Nowhere in the region is this more evident than in Russia, where an increasingly authoritarian government has eroded the democratic institutions that ensure a government’s accountability to its people. In Russia today, the space for civil society and human rights defenders is closing as the government increasingly uses the cloak of legislation to stigmatize and, in some cases, criminalize the work of NGOs. A largely state-controlled media is used to propagate fear, disinformation, and aggression. We see ongoing constraints on genuine political pluralism, as in the September 13 local elections, in which the authorities created significant barriers to the registration of political parties and electoral candidates, as well as to independent election observation. Its attempts to exert tight control over information and stifle independent views have created an environment conducive to Russian government aggression, including the invasion and occupation of Crimea and ongoing efforts to destabilize Ukraine.
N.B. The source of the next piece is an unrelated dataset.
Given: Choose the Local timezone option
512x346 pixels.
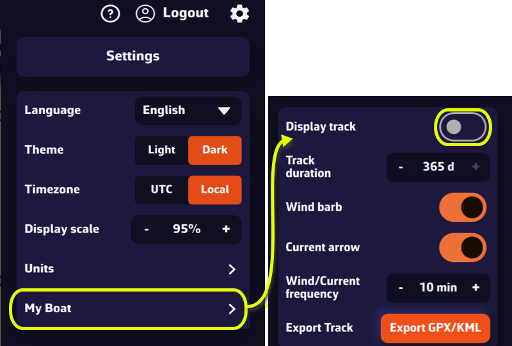Looking at the screenshot, I should 215,190.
Despite Russian aggression in eastern Ukraine and the Russian occupation of Crimea, Ukraine has made tremendous progress in its efforts to transform into a modern, democratic, and prosperous county. We will continue to support reform efforts that benefit all Ukrainians. We expect the OSCE to continue to play an important role in the months and years ahead to help Ukraine stay on the course of peaceful domestic reform. Ukraine has made great progress implementing its Minsk commitments. My government reiterates its unwavering support for OSCE’s efforts to support the implementation of the Minsk Agreements between Russia and Ukraine. We urge the cancelation of sham elections in so-called separatist-controlled areas. Local elections in those regions should be conducted under Ukrainian law, according to international standards, and with observation by ODIHR as called for in the Minsk package.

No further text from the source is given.